-- START --

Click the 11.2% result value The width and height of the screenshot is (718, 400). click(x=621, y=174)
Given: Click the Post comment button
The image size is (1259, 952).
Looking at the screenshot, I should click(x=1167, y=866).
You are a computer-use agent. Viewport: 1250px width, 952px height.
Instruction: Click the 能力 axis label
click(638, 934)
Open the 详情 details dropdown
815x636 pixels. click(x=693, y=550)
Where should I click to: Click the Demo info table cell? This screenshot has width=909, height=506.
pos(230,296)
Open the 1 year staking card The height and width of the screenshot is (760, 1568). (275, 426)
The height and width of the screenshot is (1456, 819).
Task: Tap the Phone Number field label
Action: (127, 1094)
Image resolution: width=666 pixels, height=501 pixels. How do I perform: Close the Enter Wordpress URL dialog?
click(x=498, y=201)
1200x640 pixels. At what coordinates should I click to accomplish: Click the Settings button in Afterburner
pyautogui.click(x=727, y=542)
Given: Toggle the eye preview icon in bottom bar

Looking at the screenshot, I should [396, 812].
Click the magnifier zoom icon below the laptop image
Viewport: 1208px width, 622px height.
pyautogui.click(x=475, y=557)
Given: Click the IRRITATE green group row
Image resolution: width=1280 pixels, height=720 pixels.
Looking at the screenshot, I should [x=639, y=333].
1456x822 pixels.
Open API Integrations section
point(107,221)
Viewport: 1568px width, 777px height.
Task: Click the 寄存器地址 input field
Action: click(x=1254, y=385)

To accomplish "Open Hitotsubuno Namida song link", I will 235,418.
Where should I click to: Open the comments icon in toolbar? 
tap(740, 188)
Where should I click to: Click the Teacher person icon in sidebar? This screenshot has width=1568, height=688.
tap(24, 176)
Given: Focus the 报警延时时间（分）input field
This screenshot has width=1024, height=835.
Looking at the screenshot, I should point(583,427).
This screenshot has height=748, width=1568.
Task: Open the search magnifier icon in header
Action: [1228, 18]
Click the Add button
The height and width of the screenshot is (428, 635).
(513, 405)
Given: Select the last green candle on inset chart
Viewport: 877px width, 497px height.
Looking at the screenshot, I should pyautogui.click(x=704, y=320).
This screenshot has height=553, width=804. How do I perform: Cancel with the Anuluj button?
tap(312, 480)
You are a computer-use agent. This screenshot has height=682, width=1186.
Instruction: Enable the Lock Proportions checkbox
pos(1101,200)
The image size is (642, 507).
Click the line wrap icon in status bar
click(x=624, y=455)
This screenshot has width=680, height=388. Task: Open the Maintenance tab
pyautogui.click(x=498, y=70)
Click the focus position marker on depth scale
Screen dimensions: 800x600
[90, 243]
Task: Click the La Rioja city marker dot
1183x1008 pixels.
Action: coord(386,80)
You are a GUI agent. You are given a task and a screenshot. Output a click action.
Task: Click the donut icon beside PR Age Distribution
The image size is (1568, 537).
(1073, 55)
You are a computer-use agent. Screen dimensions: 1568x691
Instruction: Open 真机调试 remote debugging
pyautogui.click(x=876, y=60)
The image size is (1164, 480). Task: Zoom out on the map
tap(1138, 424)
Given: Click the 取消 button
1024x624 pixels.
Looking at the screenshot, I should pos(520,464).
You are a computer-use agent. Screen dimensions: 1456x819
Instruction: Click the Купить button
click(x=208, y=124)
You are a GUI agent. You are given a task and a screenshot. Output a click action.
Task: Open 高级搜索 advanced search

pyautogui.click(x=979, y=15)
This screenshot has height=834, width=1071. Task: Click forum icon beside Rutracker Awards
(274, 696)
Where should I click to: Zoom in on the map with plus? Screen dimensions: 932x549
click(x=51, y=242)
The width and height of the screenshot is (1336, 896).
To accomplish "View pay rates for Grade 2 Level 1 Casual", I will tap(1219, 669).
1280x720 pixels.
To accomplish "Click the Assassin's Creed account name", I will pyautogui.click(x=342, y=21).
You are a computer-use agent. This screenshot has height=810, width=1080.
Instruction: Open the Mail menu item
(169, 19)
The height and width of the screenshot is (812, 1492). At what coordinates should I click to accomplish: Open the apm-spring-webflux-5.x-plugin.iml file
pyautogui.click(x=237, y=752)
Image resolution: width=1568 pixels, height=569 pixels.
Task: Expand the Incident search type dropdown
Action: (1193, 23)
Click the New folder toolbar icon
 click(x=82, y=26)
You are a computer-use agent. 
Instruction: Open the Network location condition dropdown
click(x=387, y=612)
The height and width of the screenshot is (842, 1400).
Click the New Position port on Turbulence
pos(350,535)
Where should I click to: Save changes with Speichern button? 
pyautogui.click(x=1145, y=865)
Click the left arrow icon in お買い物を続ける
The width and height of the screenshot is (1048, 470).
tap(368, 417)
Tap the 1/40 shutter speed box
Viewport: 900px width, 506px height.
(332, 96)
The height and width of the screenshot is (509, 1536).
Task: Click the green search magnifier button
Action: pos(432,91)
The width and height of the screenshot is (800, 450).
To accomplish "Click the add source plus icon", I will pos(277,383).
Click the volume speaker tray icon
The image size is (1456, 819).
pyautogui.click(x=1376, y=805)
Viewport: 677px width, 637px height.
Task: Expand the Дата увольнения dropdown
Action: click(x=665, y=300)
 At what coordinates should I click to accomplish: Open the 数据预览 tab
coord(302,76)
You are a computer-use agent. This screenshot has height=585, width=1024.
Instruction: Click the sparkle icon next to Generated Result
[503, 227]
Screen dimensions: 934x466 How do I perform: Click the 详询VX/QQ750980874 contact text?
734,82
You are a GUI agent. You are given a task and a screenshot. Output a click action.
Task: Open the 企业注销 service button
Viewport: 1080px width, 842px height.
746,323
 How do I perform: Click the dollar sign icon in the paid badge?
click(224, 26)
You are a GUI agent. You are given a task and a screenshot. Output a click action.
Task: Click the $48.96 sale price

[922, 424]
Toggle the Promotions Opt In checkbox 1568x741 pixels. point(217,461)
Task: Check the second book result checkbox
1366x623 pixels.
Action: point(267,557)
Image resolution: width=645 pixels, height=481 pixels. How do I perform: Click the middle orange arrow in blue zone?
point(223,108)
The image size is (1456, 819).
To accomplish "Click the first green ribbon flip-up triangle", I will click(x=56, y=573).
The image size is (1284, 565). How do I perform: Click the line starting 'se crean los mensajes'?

-- END --

Which lines of the entries above contain the word "green"? Gather every one of them, counting only matches with the same case.

**REPLY**:
Given: Click the IRRITATE green group row
Given: Select the last green candle on inset chart
Task: Click the green search magnifier button
To accomplish "Click the first green ribbon flip-up triangle", I will click(x=56, y=573).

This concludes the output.